WORK TO COMPLETE:
Scan the records below and copy every line that contains the string "computer".

### EXCERPTED DATA

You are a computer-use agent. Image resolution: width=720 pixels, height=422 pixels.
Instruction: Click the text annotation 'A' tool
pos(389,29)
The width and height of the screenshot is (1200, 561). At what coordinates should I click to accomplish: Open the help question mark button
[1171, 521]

######
### EXCERPTED DATA

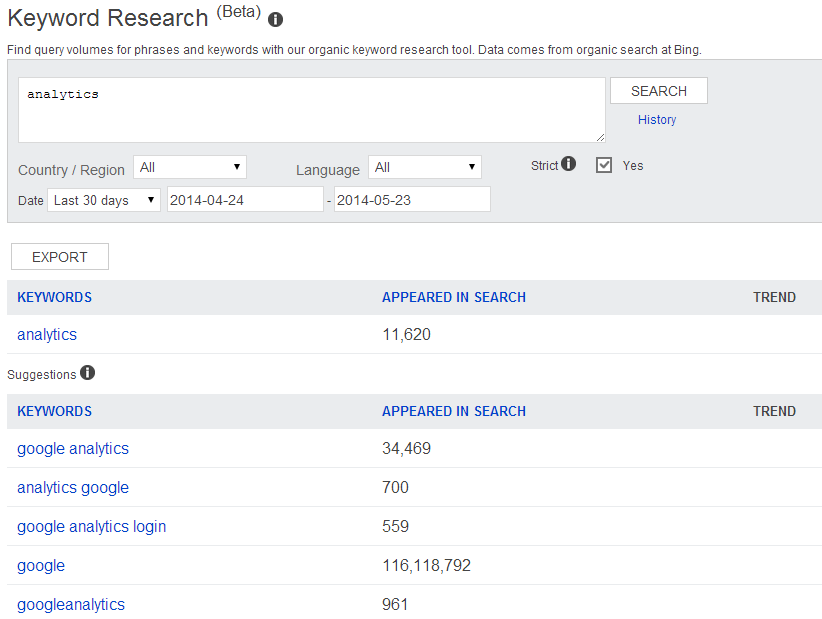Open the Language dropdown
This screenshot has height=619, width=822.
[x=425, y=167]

######
### EXCERPTED DATA

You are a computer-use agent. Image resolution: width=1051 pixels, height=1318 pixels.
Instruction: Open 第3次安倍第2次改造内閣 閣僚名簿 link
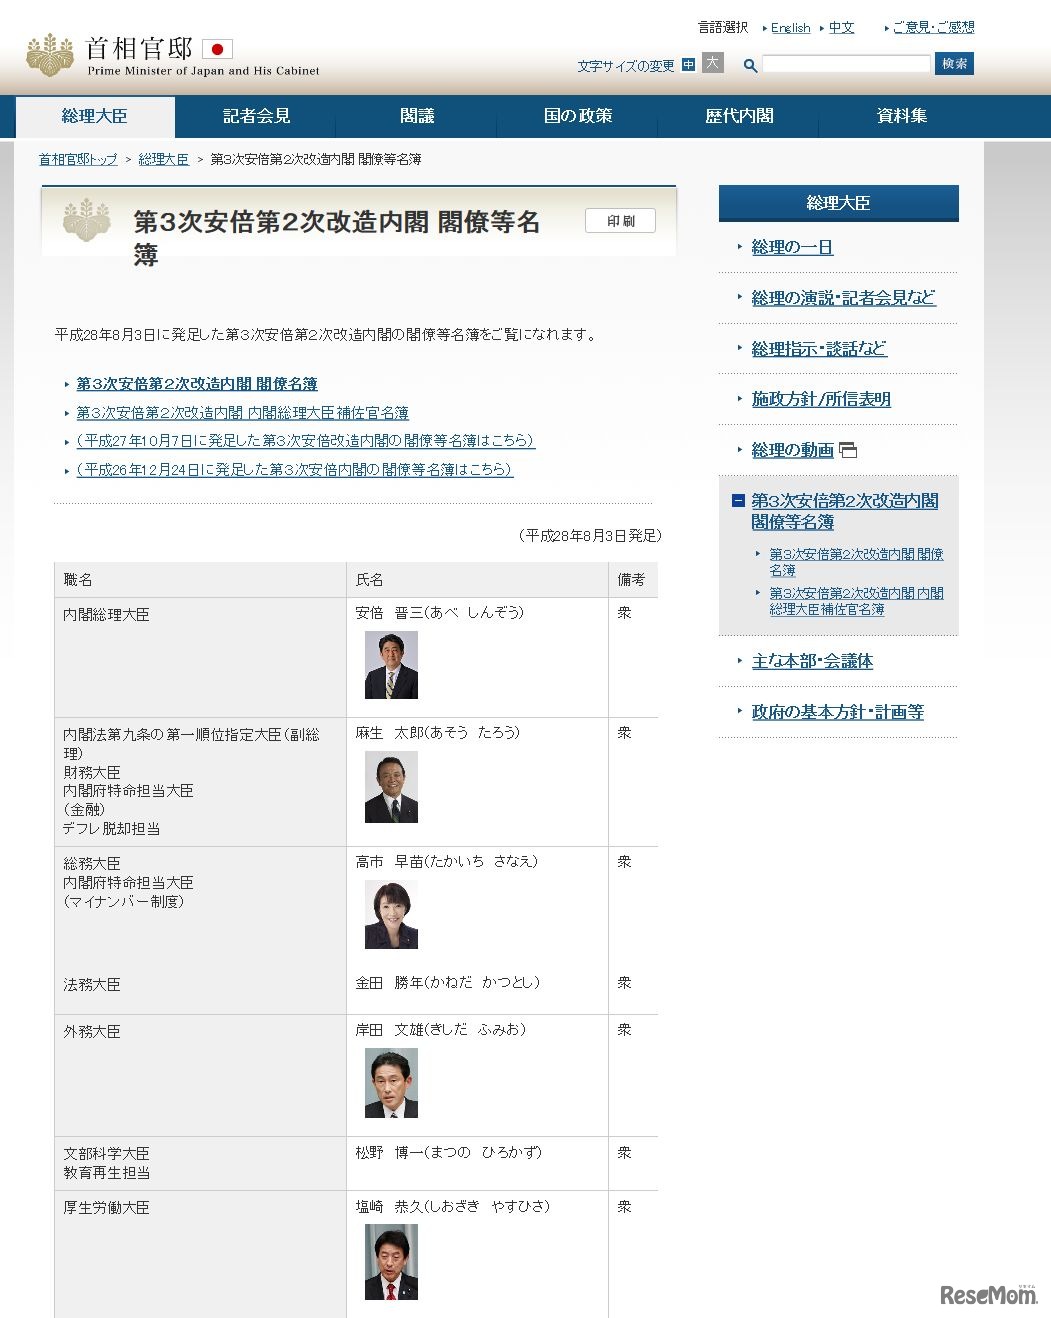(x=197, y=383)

######

EXERCISE OUTPUT:
You are a computer-use agent. Image resolution: width=720 pixels, height=422 pixels.
You are a computer-use agent. Image resolution: width=1051 pixels, height=1318 pixels.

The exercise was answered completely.